The lapse rate is said to average ~6.5 K / km. 6.5 K / km * 5.105 km = 33.1825 K. That is not the ‘greenhouse effect’, that is the tropospheric lapse rate. The climate loons have conflated the two. Polyatomic molecules such as CO2 and H2O reduce the adiabatic lapse rate, not increase it (for example: dry adiabatic lapse rate: ~9.81 K / km; humid adiabatic lapse rate: ~3.5 to ~6.5 K / km).
9.81 K / km * 5.105 km = 50.08005 K dry adiabatic lapse rate (due to homonuclear diatomics and monoatomics), which would give a surface temperature of 255 + 50.08005 = 305.08005 K. Sans CO2, that number would be even higher.
Water vapor (primarily) reduces that to 272.8675 K – 288.1825 K, depending upon humidity. Other polyatomics (such as CO2) also contribute to the cooling, to a much lesser extent. The higher the concentration of polyatomics, the more vertical the lapse rate, the cooler the surface. Also remember that the atmosphere is stable as long as the actual lapse rate is less than the adiabatic lapse rate… and a greater concentration of polyatomic molecules reduces the adiabatic lapse rate… thus convection increases.
IOW, polyatomic molecules increase thermodynamic coupling between heat source (in this case, the surface) and heat sink (in this case, space). They are coolants, not ‘heat-trapping’ gases.
In an atmosphere consisting solely of homonuclear diatomics (N2, O2), the molecules could pick up energy via conduction by contacting the surface and they could convect just as the polyatomics do, but they require a collision to perturb their net-zero magnetic dipole moment in order to emit… that’s why homonuclear diatomic vibrational mode quantum state excitation is relatively long-lived and meta-stable. So upper atmosphere radiative cooling would be reduced (collisional processes in the upper atmosphere take place far less often due to reduced atmospheric density), the upper atmosphere would be warmer, lower atmosphere air would have less buoyancy, the lower atmosphere would be warmer, thus the surface would be warmer.

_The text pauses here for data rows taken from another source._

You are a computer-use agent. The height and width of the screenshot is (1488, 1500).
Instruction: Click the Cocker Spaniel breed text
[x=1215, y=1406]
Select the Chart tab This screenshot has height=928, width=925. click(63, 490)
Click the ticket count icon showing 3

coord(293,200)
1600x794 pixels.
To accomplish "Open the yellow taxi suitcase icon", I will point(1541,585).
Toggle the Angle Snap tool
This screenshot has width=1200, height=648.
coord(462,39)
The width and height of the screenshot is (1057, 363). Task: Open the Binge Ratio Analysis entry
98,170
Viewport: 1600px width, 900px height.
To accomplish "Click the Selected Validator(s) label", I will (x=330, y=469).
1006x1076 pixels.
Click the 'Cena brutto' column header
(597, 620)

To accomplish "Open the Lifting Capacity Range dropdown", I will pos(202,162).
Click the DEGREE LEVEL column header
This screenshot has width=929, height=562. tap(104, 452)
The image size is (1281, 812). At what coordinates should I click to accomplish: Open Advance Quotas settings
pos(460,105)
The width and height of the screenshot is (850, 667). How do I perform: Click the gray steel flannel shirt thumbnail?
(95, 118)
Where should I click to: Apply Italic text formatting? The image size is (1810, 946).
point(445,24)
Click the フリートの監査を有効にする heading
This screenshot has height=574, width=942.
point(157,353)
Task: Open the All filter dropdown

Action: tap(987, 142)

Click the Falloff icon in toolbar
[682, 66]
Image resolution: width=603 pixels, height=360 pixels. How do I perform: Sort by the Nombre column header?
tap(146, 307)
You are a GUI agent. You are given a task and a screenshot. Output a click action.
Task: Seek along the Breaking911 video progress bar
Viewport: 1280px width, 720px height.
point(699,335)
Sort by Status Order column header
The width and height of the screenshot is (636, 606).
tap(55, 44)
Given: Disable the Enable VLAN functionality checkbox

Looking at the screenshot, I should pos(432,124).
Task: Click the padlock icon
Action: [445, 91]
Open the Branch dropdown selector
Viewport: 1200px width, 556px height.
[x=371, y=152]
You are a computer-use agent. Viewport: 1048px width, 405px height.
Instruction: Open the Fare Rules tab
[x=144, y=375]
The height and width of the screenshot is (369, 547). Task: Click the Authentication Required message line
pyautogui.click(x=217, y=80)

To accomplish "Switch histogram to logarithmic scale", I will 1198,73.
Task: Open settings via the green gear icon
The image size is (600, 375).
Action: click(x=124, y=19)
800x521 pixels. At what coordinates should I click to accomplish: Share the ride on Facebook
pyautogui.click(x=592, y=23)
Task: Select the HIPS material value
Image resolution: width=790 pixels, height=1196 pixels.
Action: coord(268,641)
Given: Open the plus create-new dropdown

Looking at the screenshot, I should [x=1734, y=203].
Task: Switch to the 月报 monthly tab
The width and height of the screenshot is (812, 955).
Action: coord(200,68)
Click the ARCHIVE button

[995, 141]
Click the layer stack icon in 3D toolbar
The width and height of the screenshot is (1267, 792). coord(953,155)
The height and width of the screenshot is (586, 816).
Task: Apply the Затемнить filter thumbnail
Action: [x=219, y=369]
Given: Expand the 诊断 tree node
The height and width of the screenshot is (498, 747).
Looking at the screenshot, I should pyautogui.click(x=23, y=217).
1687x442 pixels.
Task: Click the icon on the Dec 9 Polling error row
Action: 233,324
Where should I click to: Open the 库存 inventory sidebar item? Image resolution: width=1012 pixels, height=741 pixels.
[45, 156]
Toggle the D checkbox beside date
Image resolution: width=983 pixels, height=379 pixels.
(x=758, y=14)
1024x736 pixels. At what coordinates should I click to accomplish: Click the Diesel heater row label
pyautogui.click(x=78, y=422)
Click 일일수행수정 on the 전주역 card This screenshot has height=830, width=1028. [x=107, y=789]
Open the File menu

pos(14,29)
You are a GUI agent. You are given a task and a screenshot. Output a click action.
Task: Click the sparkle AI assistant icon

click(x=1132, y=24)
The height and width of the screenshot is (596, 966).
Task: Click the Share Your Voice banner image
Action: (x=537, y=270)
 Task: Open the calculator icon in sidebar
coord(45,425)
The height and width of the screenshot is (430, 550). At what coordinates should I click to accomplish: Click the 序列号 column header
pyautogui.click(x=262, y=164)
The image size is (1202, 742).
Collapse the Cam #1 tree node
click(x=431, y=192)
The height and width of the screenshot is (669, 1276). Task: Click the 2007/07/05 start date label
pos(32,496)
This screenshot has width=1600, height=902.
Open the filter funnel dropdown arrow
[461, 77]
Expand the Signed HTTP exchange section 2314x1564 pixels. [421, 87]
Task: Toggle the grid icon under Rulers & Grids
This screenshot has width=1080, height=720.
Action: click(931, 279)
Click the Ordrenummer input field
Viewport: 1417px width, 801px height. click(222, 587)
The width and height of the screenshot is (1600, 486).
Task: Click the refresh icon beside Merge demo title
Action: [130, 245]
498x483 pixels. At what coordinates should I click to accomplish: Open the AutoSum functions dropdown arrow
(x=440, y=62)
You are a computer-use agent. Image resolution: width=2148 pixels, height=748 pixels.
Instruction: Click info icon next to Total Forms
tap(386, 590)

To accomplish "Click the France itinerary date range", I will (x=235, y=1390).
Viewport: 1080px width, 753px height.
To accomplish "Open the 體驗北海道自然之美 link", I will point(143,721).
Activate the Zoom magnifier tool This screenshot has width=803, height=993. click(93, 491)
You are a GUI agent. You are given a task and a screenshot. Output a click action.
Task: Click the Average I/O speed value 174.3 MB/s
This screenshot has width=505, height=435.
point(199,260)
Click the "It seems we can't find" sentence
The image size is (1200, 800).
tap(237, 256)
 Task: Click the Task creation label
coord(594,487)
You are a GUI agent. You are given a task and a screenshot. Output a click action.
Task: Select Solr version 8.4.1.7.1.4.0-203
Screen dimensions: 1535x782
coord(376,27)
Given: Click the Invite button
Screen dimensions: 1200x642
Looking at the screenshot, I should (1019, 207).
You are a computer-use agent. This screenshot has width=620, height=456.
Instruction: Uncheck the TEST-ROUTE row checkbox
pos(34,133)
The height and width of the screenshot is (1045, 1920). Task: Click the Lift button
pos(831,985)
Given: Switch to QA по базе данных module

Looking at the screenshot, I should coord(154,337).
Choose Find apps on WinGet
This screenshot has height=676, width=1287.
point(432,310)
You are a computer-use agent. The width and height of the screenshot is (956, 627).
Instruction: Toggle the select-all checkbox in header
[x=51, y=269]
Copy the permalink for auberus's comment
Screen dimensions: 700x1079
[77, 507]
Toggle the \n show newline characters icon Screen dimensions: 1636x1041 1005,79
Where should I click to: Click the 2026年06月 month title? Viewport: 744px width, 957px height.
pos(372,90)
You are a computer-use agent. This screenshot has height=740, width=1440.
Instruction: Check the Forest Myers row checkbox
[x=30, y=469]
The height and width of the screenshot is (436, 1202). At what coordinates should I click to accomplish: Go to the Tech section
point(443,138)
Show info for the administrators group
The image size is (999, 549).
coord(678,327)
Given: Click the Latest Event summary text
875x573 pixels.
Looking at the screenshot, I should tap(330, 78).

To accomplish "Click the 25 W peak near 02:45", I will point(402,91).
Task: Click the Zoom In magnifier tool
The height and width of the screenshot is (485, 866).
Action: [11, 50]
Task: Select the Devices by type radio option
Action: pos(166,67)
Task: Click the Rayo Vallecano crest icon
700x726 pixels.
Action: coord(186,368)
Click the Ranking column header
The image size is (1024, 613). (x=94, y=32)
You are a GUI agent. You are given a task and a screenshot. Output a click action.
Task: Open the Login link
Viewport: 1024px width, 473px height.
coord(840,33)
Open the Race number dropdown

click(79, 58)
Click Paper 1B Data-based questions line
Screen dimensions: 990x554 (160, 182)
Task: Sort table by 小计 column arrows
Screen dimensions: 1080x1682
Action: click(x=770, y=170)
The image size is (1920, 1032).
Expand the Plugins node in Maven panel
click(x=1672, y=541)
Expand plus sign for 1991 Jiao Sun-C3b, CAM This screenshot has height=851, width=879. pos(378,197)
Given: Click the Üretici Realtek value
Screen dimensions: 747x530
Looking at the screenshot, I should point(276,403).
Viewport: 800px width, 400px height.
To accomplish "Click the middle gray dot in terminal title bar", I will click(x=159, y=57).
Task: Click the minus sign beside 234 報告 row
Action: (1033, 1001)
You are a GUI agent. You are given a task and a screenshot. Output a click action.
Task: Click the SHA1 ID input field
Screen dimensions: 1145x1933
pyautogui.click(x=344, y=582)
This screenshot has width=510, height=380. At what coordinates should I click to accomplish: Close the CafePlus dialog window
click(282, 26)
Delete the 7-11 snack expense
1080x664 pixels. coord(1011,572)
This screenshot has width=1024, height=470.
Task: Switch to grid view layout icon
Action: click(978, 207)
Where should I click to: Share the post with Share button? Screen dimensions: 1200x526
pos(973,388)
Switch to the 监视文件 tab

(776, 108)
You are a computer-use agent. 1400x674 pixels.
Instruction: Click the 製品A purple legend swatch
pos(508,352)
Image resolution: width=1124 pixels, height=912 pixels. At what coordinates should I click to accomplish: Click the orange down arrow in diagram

Remember that radiative emission to space is the sole means by which the planet can shed energy. Also remember that CO2 (a polyatomic molecule) is the primary upper atmosphere coolant.
The climastrologists claim that an upper atmosphere cooling means a lower atmosphere warming, but that’s not how it works… it’s not a ‘see-saw’… it’s a lapse rate. Reduce the temperature at any given altitude for whatever reason, and the entire slope of the lapse rate will move to a lower temperature.
We’re just working through the humongous thermal capacity of the planet, which warmed due to a long series of stronger-than-usual solar cycles (the now-ended Solar Grand Maximum). Now the sun is quiescent, and it is predicted that it will enter a Grand Minimum which will likely rival the Dalton Minimum and may rival the Maunder Minimum.
Eventually, the long-term and dramatic upper atmosphere cooling must lead to lower tropospheric temperature. If it weren’t for the rampant data falsification (‘adjustment’) done by the climastrologists, we’d already see this happening… but the day will come soon enough that they cannot hide the temperature decline, whereupon their data tampering will become all too evident.